**** FONTE ****
Na leitura de Filosofia da tecnologia: um convite, é importante que tenhamos em mente uma advertência expressa de Cupani com relação ao que ele pretendeu com a obra: ser uma iniciação para quem não conhece o tema e não domina outras línguas (de modo que não teria condições de recorrer a outros bons livros introdutórios e à boa parte dos autores por ele aqui tratados, que não contam ainda com traduções para o português). Nesse sentido, o autor realiza bastante bem sua tarefa, apresentando diversos dos aspectos essenciais relacionados à reflexão filosófica sobre a tecnologia de modo usualmente claro, sucinto e provocativo. Trata-se, entretanto, de um livro de filosofia. Dessa forma, o leitor deverá estar ciente de que, para compreendê-lo, não poderá proceder a uma leitura meramente mecânica: ele precisará estar disposto a refletir.
**** DADOS FORNECIDOS ****
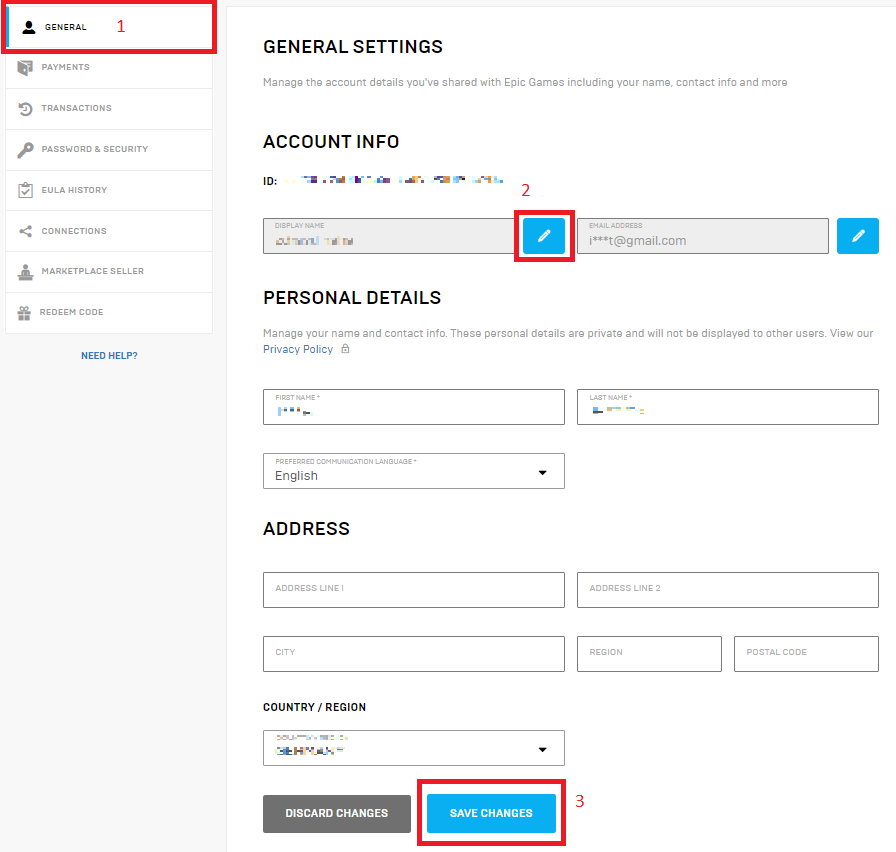
Task: Follow the Need Help? link
Action: click(x=109, y=355)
****
## TAREFAS A REALIZAR
(1) Responda às perguntas abaixo com base na fonte.
(a) Para quem Cupani pretendeu que a obra fosse uma iniciação?
(b) De que modo o autor apresenta os aspectos essenciais da reflexão filosófica sobre a tecnologia?
(c) Que tipo de leitura o leitor não poderá fazer para compreender o livro?
(2) Segundo a fonte, por que o público a quem a obra se destina não teria condições de recorrer a outros bons livros introdutórios e à boa parte dos autores tratados? Explique em até três frases.

## RESPOSTAS DO EXERCÍCIO
(1)
(a) Para quem não conhece o tema e não domina outras línguas.
(b) De modo usualmente claro, sucinto e provocativo.
(c) Uma leitura meramente mecânica.

(2) Esse público não domina outras línguas. Além disso, boa parte dos autores tratados na obra ainda não conta com traduções para o português.